Dataset rows:

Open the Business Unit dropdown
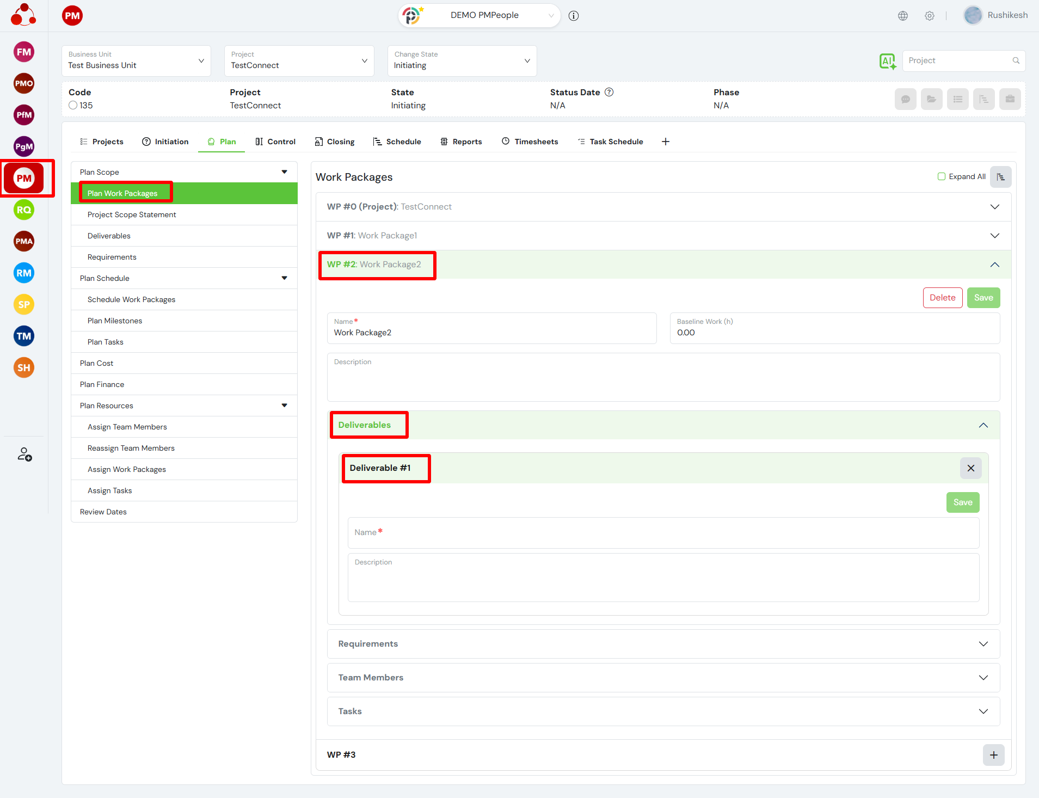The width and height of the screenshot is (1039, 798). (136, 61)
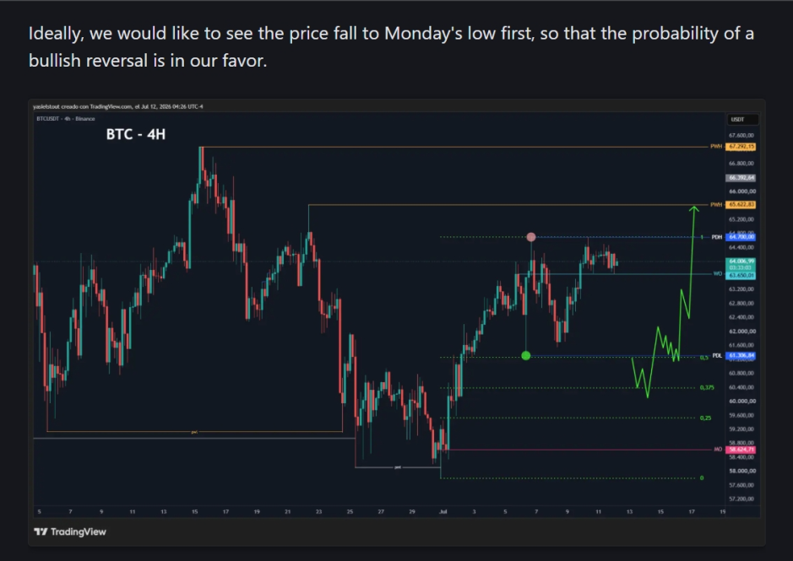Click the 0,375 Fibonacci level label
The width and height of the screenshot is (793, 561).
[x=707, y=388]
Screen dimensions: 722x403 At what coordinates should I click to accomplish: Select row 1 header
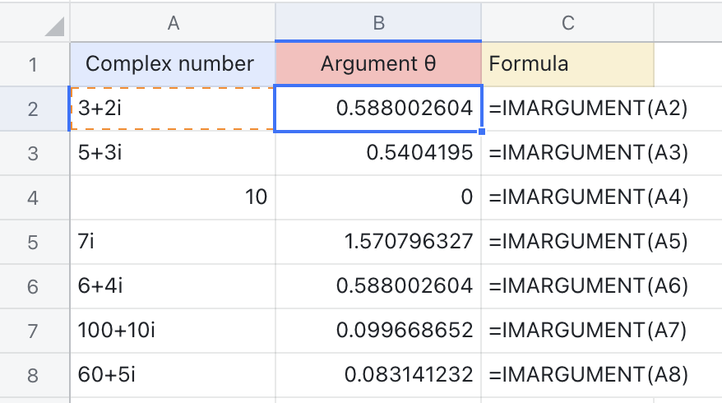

Set task: Convert the listing above into a numbered list with one item per line, omitting blank lines and the pictures.

Response:
1. Open the Business Unit dropdown
2. The width and height of the screenshot is (1039, 798). (136, 61)
3. Click the 0,375 Fibonacci level label
4. The width and height of the screenshot is (793, 561).
5. [x=707, y=388]
6. Screen dimensions: 722x403 At what coordinates should I click to accomplish: Select row 1 header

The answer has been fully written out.